_Input records:_
-.-.-
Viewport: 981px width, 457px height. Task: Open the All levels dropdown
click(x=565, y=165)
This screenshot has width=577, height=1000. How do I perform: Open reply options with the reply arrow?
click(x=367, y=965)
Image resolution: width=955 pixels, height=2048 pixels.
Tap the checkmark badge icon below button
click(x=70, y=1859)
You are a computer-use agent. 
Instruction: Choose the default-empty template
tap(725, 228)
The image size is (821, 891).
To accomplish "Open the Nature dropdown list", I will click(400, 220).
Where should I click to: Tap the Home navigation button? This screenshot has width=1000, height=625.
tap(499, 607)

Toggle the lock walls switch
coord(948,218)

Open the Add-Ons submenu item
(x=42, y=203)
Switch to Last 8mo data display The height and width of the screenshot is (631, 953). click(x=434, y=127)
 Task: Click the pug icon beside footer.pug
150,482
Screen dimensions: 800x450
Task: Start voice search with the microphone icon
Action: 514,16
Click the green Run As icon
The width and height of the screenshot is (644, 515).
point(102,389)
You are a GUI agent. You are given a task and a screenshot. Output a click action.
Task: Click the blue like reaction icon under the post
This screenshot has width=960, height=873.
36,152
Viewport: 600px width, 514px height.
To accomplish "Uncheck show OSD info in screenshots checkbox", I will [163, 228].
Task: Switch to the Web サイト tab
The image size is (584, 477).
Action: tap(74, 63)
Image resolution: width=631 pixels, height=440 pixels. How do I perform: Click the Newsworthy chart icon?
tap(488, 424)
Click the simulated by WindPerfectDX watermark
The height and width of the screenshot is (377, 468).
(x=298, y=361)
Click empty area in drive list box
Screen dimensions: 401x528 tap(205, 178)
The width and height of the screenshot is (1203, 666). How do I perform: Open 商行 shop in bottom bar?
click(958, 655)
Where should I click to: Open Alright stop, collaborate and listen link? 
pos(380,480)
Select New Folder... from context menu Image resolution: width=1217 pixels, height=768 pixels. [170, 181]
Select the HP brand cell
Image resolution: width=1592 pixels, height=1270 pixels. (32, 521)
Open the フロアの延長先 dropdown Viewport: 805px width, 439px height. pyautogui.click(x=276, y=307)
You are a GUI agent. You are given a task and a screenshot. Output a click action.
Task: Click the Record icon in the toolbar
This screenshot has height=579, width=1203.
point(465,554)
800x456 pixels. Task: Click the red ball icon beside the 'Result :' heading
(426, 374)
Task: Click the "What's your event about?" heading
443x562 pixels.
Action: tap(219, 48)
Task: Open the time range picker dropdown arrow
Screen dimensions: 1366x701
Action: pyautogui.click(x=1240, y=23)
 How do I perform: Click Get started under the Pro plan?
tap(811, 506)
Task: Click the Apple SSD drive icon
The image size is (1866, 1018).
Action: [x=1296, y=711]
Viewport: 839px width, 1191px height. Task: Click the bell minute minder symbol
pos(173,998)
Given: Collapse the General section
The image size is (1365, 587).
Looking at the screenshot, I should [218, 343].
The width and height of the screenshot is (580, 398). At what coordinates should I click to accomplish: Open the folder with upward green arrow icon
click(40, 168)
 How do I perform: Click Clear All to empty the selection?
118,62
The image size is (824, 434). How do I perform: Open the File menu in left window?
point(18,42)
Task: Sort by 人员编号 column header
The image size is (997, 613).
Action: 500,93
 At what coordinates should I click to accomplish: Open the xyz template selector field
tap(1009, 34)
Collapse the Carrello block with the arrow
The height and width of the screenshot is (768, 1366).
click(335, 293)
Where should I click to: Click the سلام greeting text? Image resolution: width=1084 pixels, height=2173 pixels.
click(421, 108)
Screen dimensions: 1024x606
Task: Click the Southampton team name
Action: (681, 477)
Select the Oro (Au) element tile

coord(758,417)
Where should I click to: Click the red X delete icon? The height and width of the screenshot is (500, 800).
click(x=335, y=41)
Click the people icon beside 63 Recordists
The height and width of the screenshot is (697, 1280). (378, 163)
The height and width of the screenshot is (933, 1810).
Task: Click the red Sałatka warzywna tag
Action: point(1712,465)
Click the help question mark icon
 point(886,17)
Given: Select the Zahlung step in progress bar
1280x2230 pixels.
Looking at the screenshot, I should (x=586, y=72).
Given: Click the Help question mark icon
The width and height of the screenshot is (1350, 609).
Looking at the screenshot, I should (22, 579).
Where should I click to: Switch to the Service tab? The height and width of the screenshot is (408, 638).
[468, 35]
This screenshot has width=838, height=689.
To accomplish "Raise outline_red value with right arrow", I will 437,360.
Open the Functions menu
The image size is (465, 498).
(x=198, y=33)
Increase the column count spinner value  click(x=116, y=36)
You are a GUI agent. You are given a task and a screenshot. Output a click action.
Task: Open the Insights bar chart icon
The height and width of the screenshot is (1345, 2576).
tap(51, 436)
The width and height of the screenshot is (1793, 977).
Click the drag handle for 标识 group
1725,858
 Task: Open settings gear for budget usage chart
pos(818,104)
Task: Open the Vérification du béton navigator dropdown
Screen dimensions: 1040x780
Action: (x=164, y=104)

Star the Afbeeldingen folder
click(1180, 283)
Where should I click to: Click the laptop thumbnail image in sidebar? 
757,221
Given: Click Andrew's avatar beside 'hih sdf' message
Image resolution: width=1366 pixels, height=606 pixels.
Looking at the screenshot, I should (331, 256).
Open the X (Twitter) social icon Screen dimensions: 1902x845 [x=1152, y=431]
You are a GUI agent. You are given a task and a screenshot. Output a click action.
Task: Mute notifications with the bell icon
-.-.-
_Exercise prompt:_
Write the number of data lines with "will", nothing else.

_The completed task:_
3